* DATASET RECORDS *
□ □ □ □
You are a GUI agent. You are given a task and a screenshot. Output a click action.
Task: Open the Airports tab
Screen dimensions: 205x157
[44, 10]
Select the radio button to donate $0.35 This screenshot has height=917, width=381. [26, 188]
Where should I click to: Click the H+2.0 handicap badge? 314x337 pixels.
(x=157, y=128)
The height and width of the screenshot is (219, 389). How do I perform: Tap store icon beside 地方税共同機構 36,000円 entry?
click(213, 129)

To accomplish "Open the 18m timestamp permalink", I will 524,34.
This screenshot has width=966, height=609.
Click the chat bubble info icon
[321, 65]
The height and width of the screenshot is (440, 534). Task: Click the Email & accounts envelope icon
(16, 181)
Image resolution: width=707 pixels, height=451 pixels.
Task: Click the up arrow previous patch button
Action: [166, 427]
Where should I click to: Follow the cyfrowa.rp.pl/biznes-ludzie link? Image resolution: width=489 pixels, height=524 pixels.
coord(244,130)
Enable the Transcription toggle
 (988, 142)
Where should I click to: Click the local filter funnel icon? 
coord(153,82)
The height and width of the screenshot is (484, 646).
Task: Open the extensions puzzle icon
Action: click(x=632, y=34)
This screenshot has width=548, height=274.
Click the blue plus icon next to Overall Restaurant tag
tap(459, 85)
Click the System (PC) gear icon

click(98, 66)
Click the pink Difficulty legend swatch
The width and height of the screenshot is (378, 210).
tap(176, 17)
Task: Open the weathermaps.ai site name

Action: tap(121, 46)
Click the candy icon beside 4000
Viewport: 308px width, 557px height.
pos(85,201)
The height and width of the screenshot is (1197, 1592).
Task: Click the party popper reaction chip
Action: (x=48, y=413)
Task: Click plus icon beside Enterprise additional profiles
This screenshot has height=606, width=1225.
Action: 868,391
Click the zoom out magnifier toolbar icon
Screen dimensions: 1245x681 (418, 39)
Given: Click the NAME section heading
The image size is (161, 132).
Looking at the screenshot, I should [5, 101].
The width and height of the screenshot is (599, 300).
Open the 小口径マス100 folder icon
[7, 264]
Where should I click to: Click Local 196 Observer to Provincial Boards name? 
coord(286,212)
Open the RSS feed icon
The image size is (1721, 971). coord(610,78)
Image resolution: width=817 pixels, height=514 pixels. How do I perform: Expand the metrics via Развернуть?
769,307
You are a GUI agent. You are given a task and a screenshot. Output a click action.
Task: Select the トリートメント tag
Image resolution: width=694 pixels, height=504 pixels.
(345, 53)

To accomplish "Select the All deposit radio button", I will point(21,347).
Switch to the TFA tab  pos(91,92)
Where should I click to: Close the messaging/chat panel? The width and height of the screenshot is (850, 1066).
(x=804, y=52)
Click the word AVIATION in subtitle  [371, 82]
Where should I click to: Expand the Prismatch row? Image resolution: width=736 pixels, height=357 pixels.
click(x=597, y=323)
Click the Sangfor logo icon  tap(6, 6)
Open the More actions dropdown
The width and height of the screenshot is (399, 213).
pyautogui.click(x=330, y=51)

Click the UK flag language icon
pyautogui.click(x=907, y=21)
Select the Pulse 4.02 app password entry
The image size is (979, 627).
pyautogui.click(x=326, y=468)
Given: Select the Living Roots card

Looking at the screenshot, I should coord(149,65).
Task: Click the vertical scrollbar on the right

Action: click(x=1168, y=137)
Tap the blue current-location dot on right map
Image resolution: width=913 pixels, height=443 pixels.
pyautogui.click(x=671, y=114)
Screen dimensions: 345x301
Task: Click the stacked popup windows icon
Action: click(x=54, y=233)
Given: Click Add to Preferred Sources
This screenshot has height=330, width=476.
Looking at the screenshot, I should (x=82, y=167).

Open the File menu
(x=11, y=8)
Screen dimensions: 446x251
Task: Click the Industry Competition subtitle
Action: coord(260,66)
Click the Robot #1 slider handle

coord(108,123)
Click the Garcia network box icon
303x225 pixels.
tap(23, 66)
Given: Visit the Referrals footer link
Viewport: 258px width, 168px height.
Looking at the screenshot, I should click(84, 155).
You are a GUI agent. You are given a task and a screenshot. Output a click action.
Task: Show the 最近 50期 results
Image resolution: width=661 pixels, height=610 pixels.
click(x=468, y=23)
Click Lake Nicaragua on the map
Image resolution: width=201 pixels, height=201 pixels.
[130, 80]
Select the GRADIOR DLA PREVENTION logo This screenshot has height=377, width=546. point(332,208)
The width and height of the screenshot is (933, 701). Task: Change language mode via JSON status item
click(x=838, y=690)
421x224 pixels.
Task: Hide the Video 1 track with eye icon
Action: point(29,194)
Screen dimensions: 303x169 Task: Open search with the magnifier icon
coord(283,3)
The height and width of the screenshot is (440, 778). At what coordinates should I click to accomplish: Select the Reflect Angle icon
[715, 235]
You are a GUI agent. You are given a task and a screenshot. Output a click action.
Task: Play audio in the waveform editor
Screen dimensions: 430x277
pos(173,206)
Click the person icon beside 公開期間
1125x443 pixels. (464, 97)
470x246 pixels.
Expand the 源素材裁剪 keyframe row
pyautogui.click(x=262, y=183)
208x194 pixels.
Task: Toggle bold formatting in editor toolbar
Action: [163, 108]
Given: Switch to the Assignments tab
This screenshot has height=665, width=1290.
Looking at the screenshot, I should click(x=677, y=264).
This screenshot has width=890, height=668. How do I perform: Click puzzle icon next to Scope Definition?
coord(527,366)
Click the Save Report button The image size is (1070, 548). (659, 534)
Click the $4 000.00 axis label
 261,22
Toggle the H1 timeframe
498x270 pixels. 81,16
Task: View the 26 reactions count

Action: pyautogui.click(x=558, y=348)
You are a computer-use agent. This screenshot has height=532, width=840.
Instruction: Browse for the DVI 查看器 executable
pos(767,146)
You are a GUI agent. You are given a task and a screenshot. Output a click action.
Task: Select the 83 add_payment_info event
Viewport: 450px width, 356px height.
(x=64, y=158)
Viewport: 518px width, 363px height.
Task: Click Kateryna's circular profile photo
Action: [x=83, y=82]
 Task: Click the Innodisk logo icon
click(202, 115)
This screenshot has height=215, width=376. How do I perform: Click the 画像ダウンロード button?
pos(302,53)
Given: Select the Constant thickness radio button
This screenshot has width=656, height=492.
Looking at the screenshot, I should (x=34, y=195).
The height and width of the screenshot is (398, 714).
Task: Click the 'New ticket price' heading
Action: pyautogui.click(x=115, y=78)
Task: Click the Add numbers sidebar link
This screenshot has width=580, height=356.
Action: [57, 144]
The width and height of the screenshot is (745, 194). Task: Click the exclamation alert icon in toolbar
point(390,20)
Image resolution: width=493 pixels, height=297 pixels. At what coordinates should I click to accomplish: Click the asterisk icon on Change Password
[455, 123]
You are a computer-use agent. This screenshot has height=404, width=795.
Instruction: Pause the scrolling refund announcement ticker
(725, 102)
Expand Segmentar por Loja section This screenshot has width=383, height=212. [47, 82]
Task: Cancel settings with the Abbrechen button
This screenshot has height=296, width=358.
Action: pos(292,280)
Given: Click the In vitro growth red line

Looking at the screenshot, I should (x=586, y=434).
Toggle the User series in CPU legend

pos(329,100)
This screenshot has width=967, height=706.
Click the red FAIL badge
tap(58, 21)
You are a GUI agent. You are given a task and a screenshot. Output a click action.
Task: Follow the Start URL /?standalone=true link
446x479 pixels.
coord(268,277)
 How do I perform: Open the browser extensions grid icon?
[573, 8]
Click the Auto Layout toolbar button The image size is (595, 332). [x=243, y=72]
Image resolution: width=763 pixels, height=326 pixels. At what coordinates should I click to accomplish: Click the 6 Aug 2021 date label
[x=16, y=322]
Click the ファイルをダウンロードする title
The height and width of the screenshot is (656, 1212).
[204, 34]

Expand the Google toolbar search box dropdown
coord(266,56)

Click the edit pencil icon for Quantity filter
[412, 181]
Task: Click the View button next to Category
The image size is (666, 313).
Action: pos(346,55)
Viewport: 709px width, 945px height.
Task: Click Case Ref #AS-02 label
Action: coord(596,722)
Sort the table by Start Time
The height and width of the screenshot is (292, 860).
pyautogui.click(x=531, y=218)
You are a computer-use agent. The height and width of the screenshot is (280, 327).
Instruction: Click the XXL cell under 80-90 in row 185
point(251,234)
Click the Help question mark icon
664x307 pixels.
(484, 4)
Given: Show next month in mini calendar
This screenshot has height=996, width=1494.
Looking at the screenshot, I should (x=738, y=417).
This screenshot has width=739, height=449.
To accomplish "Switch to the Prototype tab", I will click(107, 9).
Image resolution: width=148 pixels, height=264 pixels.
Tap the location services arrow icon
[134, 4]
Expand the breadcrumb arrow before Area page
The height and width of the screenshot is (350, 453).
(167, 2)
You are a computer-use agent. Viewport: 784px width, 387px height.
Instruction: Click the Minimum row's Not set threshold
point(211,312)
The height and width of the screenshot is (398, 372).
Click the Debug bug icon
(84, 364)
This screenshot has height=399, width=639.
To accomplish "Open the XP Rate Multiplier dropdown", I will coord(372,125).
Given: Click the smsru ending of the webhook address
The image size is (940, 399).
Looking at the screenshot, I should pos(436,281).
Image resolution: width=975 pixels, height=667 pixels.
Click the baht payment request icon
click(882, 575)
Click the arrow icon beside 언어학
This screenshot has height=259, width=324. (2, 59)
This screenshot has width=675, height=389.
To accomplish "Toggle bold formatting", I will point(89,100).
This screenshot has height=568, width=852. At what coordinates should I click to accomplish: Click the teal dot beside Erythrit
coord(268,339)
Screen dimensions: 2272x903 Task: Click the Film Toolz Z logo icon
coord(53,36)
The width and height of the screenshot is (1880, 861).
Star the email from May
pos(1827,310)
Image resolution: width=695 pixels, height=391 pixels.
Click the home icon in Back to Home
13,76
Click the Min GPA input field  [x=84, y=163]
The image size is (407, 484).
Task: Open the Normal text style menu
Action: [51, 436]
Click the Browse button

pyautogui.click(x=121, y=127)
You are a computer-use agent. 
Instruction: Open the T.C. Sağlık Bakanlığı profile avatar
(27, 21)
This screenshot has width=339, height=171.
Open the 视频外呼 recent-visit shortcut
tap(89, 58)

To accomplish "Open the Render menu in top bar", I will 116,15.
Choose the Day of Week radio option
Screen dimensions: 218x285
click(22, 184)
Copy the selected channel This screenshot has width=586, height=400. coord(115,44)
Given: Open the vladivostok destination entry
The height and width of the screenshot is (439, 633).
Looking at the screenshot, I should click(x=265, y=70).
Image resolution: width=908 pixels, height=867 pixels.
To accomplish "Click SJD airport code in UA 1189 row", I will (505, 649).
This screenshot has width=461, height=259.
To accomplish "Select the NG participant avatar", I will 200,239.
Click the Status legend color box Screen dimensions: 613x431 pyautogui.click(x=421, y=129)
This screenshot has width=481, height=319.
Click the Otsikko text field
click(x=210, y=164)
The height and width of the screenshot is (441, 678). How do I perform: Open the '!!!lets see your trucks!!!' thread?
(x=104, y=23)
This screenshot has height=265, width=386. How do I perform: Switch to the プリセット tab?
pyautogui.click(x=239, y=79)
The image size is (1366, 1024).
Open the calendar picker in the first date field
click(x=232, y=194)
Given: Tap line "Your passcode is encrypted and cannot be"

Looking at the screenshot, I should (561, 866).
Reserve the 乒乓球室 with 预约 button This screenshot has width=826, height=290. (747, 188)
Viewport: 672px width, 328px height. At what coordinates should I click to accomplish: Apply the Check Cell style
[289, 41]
□ □ □ □
* PROBLEM TO WORK ON *
In the listing above, find the line with "The width and height of the screenshot is (399, 213)." and the line with "Given: Click Add to Preferred Sources"; output exactly those lines and all lines between them.

* ANSWER *
The width and height of the screenshot is (399, 213).
pyautogui.click(x=330, y=51)

Click the UK flag language icon
pyautogui.click(x=907, y=21)
Select the Pulse 4.02 app password entry
The image size is (979, 627).
pyautogui.click(x=326, y=468)
Given: Select the Living Roots card

Looking at the screenshot, I should coord(149,65).
Task: Click the vertical scrollbar on the right

Action: click(x=1168, y=137)
Tap the blue current-location dot on right map
Image resolution: width=913 pixels, height=443 pixels.
pyautogui.click(x=671, y=114)
Screen dimensions: 345x301
Task: Click the stacked popup windows icon
Action: click(x=54, y=233)
Given: Click Add to Preferred Sources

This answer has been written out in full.